This task calls for copying every line in the data below that contains the word "agent".

-- Task data --
---+---

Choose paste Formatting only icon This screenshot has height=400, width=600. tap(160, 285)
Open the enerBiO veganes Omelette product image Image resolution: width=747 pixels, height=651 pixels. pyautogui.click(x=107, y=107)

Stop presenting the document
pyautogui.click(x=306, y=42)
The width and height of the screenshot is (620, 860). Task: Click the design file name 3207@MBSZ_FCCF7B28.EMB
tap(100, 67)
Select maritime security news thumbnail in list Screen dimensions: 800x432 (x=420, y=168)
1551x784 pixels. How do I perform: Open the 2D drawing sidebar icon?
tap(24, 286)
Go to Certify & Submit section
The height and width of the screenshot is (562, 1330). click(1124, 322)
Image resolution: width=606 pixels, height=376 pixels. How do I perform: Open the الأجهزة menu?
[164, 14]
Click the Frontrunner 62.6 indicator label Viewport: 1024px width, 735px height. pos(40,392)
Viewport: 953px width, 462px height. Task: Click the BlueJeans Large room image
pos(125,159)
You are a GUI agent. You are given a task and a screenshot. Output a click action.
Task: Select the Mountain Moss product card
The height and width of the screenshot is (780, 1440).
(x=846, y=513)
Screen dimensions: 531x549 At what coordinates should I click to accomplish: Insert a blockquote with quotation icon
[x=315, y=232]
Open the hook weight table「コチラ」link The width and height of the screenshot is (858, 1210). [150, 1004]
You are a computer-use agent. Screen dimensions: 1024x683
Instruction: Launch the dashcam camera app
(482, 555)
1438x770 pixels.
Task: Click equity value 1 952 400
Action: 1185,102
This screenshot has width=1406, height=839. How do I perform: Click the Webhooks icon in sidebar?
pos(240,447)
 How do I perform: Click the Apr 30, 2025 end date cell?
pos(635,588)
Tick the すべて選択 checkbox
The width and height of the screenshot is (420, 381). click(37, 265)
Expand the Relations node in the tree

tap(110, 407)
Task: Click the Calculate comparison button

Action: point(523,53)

---+---

-- Solution to this problem --
You are a GUI agent. You are given a task and a screenshot. Output a click action.
You are a computer-use agent. Screen dimensions: 1024x683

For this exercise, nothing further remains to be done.